What would be the result of splitting our currency in two? The uncertain situation would probably prompt speculators to drive -down the value of the currencies of both Quebec and Canada on the international money markets. This trend would probably be accompanied—and encouraged—by an outflow of investment capital from Quebec and Canada in search of safer havens. As the value of the two currencies declined, imports would cost more and it would also be more expensive to borrow the money abroad to pay for the goods. The Wall Street credit ratings of both Quebec and Canada ’’’could only go in one direction—down,” says Jack Phillips, executive vice-president of Moody’s. The lower rating would mean borrowers would have to pay higher interest, if they could find anyone at all who would lend them money. To cut down on such expensive borrowing, governments would be forced to turn to austerity measures to lower their deficits.

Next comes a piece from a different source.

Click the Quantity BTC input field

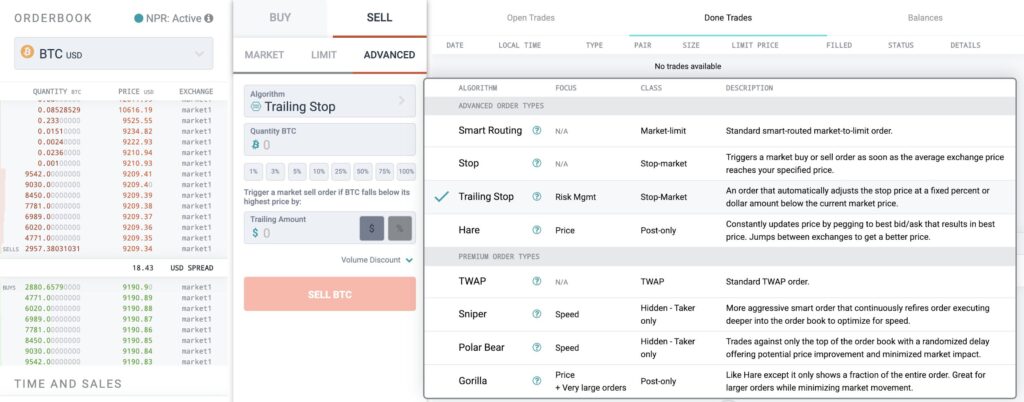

The governments of both Quebec and Canada might also have to resort to exchange controls, such as those already being applied in Italy and Rhodesia, to limit the outflow of capital. All regions of Canada, not just Ontario or the Atlantic provinces, would be adversely affected, as well as Quebec itself.

In 1967, the late Blair Fraser, writing in Maclean’s, concluded that separation would mean economic catastrophe. “But,” he added, “the wiser of Canadian statesmen, in Ottawa and the English-speaking provinces, know that these material factors will not alone subdue the threat of separatism. Awareness that they now lack the (economic) capability of declaring independence will increase, not diminish, the sense of frustration among French Canadians and their resolve to find or make a way out of the trap that holds them. At most, these material circumstances may assure us some time—perhaps no more than a few years—in which to remove the grievances and satisfy the aspirations that created separatist feeling in the first place.”

That was written 10 years ago. We may be running out of time.